Ces cellules auraient dû disparaître : comprendre l’un des mécanismes les plus redoutables du cancer
La mort cellulaire programmée, ou apoptose, est un processus essentiel au bon fonctionnement des organismes vivants. Cependant, lorsqu’elle est altérée, elle peut devenir un facteur clé dans le développement du cancer. En effet, un manque de mort cellulaire entraîne l’accumulation anarchique de cellules, tandis qu’une mort excessive peut provoquer des maladies dégénératives.
Contexte factuel
Les cancers représentent la première cause de mortalité en France, avec environ 25 % des décès en 2023, selon les données du CépiDe (Centre d’épidémiologie sur les causes médicales de décès) de l’Inserm.

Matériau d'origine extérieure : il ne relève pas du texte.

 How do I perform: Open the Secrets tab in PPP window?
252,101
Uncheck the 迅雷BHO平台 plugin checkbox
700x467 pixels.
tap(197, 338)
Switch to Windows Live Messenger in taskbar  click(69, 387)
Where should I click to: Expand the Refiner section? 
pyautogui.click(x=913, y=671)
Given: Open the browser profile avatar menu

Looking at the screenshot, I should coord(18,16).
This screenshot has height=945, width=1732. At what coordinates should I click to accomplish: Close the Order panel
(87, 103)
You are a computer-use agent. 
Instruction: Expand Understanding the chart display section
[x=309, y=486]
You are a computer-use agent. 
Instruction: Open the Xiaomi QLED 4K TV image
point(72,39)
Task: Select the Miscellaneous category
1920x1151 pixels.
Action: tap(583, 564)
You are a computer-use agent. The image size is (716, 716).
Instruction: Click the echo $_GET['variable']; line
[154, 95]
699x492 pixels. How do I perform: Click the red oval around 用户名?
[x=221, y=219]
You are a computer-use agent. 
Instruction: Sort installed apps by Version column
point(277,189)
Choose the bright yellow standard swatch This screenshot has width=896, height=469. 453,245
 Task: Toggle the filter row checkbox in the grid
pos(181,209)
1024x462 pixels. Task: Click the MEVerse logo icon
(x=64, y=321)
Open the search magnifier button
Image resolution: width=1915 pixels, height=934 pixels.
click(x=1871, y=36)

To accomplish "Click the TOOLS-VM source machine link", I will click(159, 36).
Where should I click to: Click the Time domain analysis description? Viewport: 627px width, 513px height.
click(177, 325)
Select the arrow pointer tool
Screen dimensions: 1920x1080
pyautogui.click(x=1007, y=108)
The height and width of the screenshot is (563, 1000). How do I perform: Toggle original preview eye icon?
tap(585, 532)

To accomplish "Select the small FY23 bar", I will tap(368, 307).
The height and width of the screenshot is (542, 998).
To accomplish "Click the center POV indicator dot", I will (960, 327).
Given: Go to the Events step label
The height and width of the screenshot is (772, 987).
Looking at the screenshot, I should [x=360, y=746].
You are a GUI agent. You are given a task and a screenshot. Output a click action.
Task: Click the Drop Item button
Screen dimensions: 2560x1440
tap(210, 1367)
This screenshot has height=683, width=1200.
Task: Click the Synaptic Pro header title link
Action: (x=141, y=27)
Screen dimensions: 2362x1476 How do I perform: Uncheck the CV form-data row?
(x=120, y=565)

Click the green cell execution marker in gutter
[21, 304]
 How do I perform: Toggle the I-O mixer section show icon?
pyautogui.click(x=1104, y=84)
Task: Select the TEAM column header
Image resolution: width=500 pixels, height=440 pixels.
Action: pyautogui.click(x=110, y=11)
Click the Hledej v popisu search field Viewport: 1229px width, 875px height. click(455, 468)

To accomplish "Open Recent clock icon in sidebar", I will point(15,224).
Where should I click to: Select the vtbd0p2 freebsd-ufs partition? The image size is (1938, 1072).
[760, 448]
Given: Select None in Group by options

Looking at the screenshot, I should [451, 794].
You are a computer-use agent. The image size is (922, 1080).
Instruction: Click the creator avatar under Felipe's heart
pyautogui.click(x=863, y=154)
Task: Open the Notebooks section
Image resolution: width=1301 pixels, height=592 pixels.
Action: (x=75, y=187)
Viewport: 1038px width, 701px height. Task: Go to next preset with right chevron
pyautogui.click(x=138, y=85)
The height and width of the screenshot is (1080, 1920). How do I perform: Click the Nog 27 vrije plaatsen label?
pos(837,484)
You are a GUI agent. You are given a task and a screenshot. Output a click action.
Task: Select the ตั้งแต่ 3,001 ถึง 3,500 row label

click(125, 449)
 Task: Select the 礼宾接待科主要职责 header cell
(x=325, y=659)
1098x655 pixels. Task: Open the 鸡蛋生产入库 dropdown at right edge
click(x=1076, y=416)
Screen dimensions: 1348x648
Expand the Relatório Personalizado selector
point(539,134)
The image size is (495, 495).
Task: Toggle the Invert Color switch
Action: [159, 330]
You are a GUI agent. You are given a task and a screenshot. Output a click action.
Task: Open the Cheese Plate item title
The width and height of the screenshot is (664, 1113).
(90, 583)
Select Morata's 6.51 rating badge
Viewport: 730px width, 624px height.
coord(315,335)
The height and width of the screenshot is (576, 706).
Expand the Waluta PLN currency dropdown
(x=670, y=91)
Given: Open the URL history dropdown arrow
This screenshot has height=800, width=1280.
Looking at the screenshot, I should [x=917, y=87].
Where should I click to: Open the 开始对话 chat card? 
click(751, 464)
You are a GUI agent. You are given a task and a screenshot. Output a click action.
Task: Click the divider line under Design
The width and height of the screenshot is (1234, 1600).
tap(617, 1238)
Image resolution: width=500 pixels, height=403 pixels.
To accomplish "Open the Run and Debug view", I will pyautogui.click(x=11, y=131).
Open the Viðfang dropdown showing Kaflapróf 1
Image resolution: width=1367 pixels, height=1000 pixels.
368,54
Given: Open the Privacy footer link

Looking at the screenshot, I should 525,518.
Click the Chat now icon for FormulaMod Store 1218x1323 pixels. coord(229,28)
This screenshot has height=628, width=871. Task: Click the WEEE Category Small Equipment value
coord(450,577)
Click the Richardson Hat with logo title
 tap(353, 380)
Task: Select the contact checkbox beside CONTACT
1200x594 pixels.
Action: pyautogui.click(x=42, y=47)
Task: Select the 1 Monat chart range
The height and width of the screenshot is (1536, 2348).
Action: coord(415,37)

Les cancers les plus meurtriers incluent ceux du poumon, du côlon et du rectum, de la prostate et du pancréas.
Données ou statistiques
Les mécanismes de cancérisation impliquent plusieurs étapes, à commencer par l’initiation, où une mutation génétique altère un gène clé. Cette mutation est souvent causée par des agents mutagènes, tels que des substances chimiques ou des radiations. Ensuite, la phase de promotion favorise la prolifération excessive des cellules mutées, suivie de la progression, qui se caractérise par l’accumulation d’anomalies supplémentaires permettant aux cellules de devenir invasives et de former des métastases.
Conséquence directe
L’incapacité des cellules cancéreuses à subir la mort cellulaire programmée favorise leur survie et leur prolifération, ce qui les rend particulièrement redoutables. Ce phénomène est également lié à la plasticité cellulaire, permettant aux cellules tumorales de s’adapter à des environnements hostiles, ce qui complique encore la lutte contre ces pathologies.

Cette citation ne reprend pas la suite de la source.